PROVIDED DATA =
%%
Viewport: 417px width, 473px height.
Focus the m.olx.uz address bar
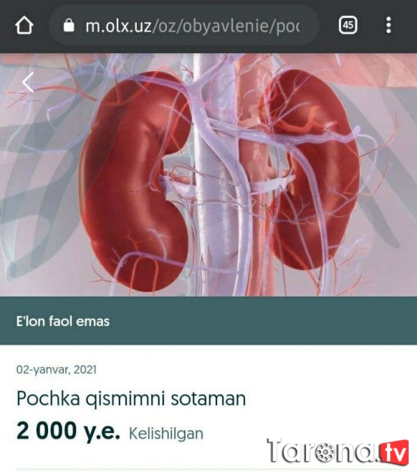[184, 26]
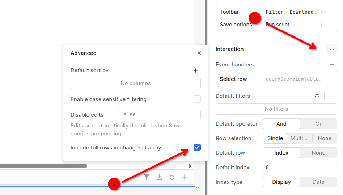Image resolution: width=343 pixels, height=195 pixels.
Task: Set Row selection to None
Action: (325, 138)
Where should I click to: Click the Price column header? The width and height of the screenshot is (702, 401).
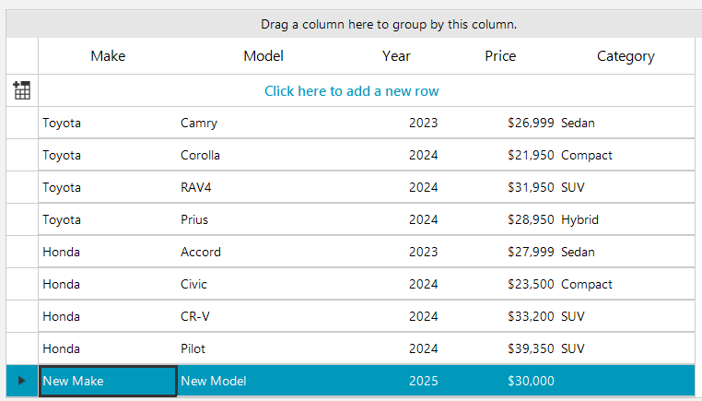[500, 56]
%%
%%
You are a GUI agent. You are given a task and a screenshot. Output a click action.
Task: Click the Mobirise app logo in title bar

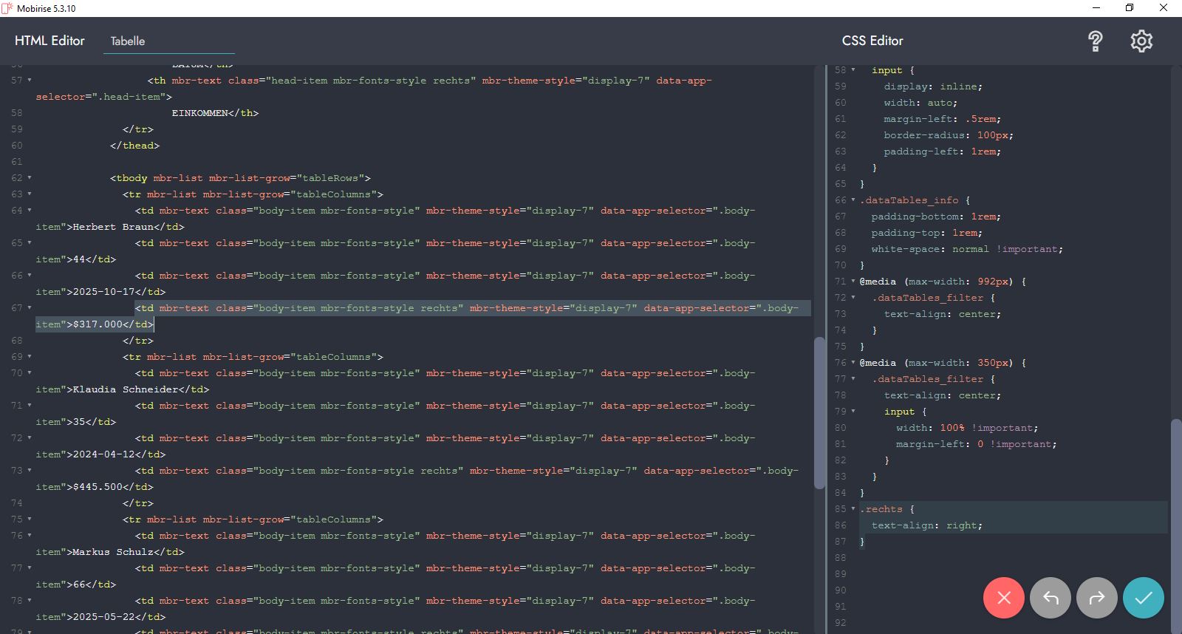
%%
%%
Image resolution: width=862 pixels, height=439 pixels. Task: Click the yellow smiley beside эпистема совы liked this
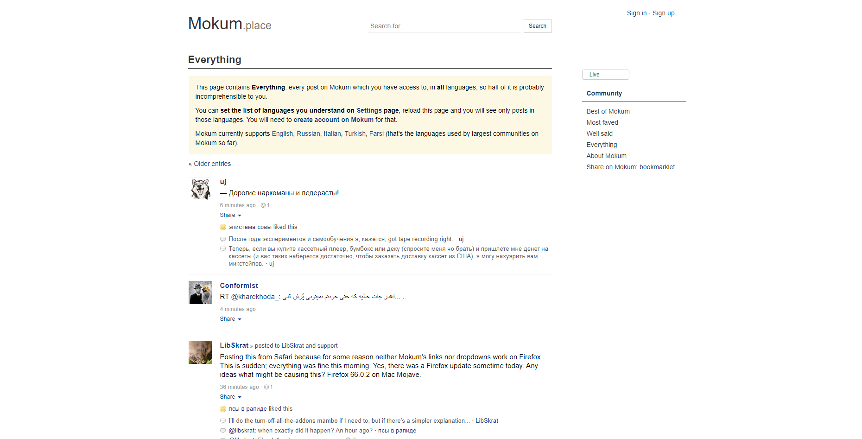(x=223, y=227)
%%
Look above for the line that contains "You are a GUI". Starting there, transcribe every line exactly until you have copied the line that contains "Task: Click the Mobirise".

RESULT OF THE EXERCISE =
You are a GUI agent. You are given a task and a screenshot. Output a click action.
Task: Click the Mobirise app logo in title bar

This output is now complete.